We know that CSE and the NSA have, in the past, shared threat information with one another so that data collected and parsed by sensors such as EONBLUE could be rapidly interrogated using shared decision logics. No Snowden documents have clarified the extent to which these shared logics are automatically integrated into non-Canadian sensor systems; thus, while it is possible that information generated by Canadians for EONBLUE are subsequently integrated into EINSTEIN 3, as well as the COTS and GOTS systems, and vice versa, we lack the documents that would positively confirm this hypothesis or clarify the rapidity at which decision logics are integrated into the parters’ sensor systems.

The NYT article sheds light on how the NSA and FBI interoperate and use the same sensors. There is no evidence in the Canadian-based Snowden documents that CSIS or other Canadian federal agencies enjoy the same degree of access to EONBLUE sensor systems as the FBI does to NSA sensors. However, memorandums of understanding have shown that CSIS and CSE are deeply interoperated with one another and we know that CSIS can obtain warrants (under Section 16 of the CSIS Act) that are then fulfilled using CSE equipment: just as the FBI requires a warrant before it can task network sensors built for the NSA, CSIS requires a warrant before CSE’s systems can be activated to track specific persons for Canadian Security Intelligence Service.

Ultimately, then, while the NYT article and accompanying Snowden documents reveal more about how telecommunications traffic is monitored and analyzed, we are left primarily with better-informed questions as opposed to answers concerning the sharing of rules or logics that trigger domestic sensor networks to collect domestically-originated data, whether EINSTEIN is linked with the COTS and GOTS systems referenced, or whether CSIS and the FBI enjoy similar access to sensors their respective signals intelligence agency has embedded in domestic telecommunications infrastructure. Nevertheless, even the limited transparency afforded by the latest tranche of documents is helpful in advancing our understand contemporary domestic and foreign intelligence operations that target domestic telecommunications traffic. And the secrecy with which these sensors have been deployed continue to emphasize the need for governments to be more transparent about how they monitor telecommunications traffic, why, and what is done with the monitored information.

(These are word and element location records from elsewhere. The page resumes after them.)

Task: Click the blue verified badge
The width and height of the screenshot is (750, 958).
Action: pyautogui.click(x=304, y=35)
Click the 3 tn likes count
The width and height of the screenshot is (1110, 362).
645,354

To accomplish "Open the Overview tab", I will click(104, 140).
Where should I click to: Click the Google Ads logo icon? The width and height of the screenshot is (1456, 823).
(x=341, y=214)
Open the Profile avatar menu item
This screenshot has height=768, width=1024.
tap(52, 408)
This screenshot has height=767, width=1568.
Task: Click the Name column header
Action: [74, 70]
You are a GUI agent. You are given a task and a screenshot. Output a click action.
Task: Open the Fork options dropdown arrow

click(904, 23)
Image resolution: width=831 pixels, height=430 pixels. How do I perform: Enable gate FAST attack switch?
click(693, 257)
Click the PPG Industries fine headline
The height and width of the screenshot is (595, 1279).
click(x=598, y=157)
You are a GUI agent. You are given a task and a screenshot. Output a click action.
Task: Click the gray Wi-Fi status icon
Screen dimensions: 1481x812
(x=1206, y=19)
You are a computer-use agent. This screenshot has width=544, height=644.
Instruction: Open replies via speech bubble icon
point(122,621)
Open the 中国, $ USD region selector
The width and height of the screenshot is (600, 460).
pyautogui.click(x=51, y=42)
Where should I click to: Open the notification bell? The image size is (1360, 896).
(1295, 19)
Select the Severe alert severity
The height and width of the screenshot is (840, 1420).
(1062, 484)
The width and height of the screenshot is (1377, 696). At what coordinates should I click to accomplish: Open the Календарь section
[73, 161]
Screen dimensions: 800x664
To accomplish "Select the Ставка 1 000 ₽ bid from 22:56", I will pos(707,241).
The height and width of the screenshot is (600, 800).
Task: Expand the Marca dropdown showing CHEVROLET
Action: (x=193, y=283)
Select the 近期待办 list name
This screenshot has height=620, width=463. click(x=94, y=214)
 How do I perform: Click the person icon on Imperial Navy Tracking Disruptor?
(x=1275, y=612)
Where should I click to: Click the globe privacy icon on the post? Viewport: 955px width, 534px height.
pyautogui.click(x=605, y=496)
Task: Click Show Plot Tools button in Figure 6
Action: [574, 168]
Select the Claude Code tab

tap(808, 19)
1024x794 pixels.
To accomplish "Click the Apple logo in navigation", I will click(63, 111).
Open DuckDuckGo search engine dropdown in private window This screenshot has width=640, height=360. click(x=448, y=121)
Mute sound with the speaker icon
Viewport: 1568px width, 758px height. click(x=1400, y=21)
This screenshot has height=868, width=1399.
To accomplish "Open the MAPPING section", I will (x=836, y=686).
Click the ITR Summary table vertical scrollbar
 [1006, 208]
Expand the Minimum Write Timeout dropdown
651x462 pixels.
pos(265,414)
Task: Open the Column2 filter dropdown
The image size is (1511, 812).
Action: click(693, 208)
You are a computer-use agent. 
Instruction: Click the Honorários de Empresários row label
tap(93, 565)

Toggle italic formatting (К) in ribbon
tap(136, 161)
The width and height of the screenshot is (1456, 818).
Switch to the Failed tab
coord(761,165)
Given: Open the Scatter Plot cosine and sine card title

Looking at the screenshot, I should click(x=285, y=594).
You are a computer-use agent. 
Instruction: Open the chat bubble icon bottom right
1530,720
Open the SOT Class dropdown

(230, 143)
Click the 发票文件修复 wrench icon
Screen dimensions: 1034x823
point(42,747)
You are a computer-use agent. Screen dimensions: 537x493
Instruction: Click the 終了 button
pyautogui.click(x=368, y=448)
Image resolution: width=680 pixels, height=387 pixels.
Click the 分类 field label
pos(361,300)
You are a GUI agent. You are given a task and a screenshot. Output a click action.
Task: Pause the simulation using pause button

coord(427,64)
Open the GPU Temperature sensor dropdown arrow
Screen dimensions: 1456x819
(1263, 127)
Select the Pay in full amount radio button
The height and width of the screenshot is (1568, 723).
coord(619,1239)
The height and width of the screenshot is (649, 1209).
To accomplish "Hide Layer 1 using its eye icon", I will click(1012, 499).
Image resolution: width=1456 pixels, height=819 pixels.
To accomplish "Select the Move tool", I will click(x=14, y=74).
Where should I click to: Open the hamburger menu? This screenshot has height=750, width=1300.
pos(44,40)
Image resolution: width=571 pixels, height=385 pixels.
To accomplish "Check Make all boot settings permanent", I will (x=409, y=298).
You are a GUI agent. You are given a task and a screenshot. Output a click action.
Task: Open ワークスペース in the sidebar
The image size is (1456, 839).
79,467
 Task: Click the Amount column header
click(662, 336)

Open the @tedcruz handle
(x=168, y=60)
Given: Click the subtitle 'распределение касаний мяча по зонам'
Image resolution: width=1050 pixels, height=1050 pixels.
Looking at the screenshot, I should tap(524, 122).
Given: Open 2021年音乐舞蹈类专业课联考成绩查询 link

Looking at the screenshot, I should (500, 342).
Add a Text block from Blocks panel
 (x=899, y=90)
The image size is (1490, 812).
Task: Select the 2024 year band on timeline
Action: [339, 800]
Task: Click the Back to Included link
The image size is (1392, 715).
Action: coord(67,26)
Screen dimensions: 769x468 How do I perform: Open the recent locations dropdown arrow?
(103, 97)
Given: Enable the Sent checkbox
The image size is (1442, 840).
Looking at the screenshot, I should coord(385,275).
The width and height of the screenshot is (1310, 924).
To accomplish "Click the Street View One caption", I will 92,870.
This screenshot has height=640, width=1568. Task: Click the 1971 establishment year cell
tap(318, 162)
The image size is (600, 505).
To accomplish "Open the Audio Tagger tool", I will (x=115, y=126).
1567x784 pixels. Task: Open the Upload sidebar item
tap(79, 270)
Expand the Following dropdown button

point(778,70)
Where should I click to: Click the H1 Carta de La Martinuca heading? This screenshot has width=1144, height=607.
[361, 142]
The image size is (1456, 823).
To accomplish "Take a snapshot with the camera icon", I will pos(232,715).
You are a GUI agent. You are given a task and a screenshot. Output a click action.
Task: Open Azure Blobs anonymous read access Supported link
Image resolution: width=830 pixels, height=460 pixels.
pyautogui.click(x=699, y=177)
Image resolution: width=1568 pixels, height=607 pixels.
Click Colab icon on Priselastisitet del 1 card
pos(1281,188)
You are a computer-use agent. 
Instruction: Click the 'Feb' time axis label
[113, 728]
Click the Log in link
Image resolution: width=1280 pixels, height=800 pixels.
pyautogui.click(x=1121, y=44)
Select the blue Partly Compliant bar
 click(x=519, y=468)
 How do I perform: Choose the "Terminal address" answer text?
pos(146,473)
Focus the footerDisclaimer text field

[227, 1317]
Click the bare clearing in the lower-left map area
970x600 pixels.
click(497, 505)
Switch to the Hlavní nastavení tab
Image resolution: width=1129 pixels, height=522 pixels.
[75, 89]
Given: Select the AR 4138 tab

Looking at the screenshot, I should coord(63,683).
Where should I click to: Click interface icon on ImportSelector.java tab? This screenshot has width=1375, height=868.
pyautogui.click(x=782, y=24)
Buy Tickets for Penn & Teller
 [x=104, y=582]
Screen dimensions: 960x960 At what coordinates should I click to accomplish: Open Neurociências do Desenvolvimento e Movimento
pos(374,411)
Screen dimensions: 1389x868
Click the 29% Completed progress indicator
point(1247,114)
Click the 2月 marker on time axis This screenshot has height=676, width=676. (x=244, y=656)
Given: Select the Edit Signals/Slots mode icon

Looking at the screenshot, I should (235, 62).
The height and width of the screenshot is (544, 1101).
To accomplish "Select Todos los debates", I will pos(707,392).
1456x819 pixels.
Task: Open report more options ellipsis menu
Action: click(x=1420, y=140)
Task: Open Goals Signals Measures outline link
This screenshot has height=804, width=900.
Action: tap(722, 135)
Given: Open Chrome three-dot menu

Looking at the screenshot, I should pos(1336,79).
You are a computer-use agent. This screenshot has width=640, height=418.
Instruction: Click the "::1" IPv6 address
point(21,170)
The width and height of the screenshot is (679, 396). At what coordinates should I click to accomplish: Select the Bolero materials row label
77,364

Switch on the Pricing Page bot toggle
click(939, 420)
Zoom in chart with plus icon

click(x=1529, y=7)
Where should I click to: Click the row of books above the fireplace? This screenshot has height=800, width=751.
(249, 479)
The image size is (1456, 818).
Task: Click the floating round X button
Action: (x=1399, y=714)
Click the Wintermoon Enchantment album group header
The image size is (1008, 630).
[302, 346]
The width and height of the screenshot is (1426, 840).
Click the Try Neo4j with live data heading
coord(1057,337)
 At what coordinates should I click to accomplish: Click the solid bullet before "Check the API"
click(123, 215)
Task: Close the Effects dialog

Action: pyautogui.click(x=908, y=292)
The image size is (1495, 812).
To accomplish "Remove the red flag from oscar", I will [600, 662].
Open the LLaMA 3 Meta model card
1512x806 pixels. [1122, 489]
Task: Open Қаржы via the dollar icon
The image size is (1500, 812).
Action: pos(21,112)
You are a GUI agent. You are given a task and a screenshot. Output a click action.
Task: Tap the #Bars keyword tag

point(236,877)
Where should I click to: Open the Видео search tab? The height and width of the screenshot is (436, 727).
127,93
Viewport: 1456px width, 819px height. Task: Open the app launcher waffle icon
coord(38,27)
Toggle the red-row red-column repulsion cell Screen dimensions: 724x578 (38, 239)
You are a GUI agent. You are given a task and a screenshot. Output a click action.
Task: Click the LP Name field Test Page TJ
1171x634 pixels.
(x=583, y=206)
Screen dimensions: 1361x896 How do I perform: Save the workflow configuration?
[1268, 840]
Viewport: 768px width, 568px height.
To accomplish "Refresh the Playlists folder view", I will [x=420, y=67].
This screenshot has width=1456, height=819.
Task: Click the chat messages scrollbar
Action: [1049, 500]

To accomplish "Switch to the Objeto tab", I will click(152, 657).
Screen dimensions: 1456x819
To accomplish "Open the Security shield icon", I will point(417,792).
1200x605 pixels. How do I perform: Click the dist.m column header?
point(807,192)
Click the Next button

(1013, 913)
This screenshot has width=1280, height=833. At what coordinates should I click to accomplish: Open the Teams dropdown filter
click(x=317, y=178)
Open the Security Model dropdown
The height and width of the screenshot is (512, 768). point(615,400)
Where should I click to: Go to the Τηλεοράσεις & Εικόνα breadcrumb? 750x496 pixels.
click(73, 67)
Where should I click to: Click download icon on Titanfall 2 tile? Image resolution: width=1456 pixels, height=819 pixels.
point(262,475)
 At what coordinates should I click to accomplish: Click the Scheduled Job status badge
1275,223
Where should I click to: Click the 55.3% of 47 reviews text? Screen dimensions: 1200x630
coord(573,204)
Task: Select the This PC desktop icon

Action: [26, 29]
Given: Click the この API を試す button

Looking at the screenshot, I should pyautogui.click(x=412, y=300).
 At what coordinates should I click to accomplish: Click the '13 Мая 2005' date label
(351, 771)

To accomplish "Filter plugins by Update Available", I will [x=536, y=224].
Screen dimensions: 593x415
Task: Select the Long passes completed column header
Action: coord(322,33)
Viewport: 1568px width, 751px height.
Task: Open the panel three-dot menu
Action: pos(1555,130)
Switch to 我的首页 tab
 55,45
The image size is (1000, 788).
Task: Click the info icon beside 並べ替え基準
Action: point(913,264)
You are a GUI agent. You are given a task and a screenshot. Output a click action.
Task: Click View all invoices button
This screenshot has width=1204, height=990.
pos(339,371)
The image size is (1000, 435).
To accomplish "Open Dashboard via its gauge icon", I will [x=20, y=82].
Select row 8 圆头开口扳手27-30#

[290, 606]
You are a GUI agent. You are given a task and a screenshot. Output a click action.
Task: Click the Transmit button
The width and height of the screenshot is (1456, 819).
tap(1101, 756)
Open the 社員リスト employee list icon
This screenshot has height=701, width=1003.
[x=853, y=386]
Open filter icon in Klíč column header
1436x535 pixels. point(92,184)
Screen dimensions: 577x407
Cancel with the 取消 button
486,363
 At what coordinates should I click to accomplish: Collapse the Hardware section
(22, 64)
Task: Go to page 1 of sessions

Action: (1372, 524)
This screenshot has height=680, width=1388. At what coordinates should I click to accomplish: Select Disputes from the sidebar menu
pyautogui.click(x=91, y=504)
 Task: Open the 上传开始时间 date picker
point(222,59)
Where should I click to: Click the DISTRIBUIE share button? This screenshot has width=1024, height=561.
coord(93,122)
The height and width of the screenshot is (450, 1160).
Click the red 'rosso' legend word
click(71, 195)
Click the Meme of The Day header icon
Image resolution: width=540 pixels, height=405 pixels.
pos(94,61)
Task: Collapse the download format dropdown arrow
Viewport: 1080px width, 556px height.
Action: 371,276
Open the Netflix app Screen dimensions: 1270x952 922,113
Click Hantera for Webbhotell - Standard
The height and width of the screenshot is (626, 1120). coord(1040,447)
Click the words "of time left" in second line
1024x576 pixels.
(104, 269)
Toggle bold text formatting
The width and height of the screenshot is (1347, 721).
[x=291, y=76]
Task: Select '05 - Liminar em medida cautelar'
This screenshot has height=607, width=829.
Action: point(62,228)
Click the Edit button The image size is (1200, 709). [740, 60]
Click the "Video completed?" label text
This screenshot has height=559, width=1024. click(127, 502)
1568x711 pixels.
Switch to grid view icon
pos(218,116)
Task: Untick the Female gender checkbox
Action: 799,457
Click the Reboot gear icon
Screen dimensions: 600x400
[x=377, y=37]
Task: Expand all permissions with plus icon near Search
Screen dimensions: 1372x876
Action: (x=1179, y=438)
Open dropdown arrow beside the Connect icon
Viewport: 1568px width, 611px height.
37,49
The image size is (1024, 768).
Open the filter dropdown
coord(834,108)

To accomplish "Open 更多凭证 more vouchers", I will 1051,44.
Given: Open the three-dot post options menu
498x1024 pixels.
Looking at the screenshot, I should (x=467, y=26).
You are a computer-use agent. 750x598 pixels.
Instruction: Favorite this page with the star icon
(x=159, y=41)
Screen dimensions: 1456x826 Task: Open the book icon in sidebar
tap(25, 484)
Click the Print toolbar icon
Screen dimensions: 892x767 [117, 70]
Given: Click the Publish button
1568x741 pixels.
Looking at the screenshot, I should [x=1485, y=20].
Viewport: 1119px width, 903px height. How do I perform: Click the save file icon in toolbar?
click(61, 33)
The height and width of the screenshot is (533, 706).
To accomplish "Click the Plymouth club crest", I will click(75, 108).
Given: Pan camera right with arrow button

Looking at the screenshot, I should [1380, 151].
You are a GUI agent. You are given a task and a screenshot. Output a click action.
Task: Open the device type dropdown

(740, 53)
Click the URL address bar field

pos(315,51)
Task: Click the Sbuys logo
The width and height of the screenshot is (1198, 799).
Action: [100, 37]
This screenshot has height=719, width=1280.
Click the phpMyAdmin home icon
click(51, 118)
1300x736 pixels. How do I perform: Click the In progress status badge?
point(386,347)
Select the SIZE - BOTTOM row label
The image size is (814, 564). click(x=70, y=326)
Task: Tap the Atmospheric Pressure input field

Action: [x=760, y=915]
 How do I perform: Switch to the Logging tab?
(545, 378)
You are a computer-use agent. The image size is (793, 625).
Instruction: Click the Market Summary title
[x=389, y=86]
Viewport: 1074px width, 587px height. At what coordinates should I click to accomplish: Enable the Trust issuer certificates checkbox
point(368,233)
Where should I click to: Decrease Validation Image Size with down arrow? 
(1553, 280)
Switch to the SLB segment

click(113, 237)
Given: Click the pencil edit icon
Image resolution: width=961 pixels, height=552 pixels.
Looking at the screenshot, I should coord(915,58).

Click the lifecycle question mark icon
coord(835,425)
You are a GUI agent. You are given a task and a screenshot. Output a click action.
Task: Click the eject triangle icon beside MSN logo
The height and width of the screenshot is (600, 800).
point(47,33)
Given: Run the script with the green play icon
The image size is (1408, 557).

NOTE: This post first appeared at the Telecom Transparency Project website.

Project Support

Research for the report, “The Governance of Telecommunications Surveillance: How Opaque and Unaccountable Practices and Policies Threaten Canadians,”was funded through the Canadian Internet Registration Authority’s .CA Community Investment Program. Through the Community Investment Program, .CA funds projects that demonstrate the capacity to improve the Internet for all Canadians. The .CA team manages Canada’s country code top-level domain on behalf of all Canadians. A Member-driven organization, .CA represents the interests of Canada’s Internet community internationally.


  1. Note: the FISA Amendments Act Section 702 permitted the Attorney General and Director of National Intelligence to jointly authorize the targeting of person believed to be located outside of the United States, but is limited to targeted non-U.S. persons. 
  2. We have modified the text to replace acronyms (e.g. USP) with the complete term (e.g. United States Person) to help readers understand this piece of quoted material.